ACTIONS TO TAKE:
1) Answer these questions about the Andreas Karlsböck biography, one line each, marked (a), (b), (c):
(a) Which constituency did Karlsböck represent?
(b) What subject did he study at the University of Vienna?
(c) In what year did he join the Freedom Party of Austria?
2) Can you rewrite the Andreas Karlsböck biography from "Personal details" to "Austrian politician (1960–2019)", replacing "University of Vienna" with "Vienna University"?
3) Can you continue the Andreas Karlsböck biography, picking up right after its last sentence?

DOCUMENT EXTRACT:
Member of the National Council
- In office 28 October 2008 – 8 November 2017
- Constituency: 9D Wien Süd

Personal details
- Born: 18 November 1960 Vienna, Austria
- Died: 22 November 2019 (aged 59)
- Party: Freedom Party of Austria
- Alma mater: University of Vienna

= Andreas Karlsböck =

Austrian politician (1960–2019)

Andreas F. Karlsböck (18 November 1960 – 22 November 2019) was an Austrian politician. He was a Member of the National Council for the Freedom Party of Austria (FPÖ) from 2008 to 2017.

==Biography==
Karlsböck was born on 18 November 1960 in Vienna where he was raised. In 1979, he entered the University of Vienna, where he studied medicine. He graduated in 1985 and went on to become a dental, oral and maxillofacial surgeon.

He joined the Freedom Party of Austria in 1992 and become a member of his district council in Vienna. In the 2008 Austrian legislative election, the FPÖ increased its representation in the National Council and Karlsböck won a seat in parliament.

GIVEN MATERIAL:
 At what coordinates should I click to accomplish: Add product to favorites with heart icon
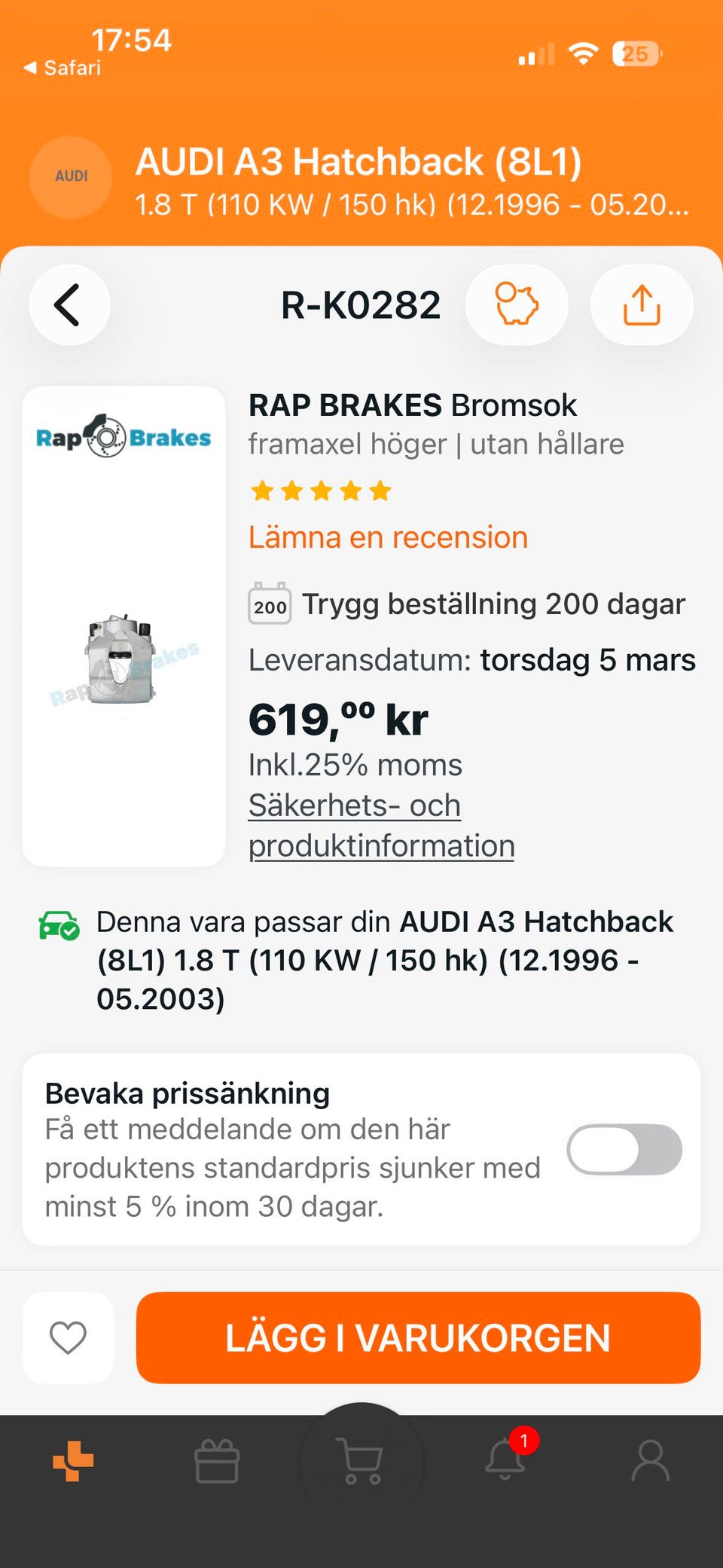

SOLVED TASKS:
1)
(a) 9D Wien Süd
(b) Medicine
(c) 1992

2)
Personal details
- Born: 18 November 1960 Vienna, Austria
- Died: 22 November 2019 (aged 59)
- Party: Freedom Party of Austria
- Alma mater: Vienna University

= Andreas Karlsböck =

Austrian politician (1960–2019)

3)
Karlsböck was among several members of the FPÖ invited to the inauguration of President Donald Trump in 2017.

In 2016, the Vienna prosecutors opened an investigation of allegations that Karlsböck beat a woman with whom he had a relationship 20 to 30 times and holding a pillow over her face.

He left parliament after the 2017 Austrian legislative election. Although he had been re-elected, Karlsböck stepped down due to ill health. He had suffered from a serious illness since 2015. The disease recurred in 2017. Karlsböck died on 22 November 2019.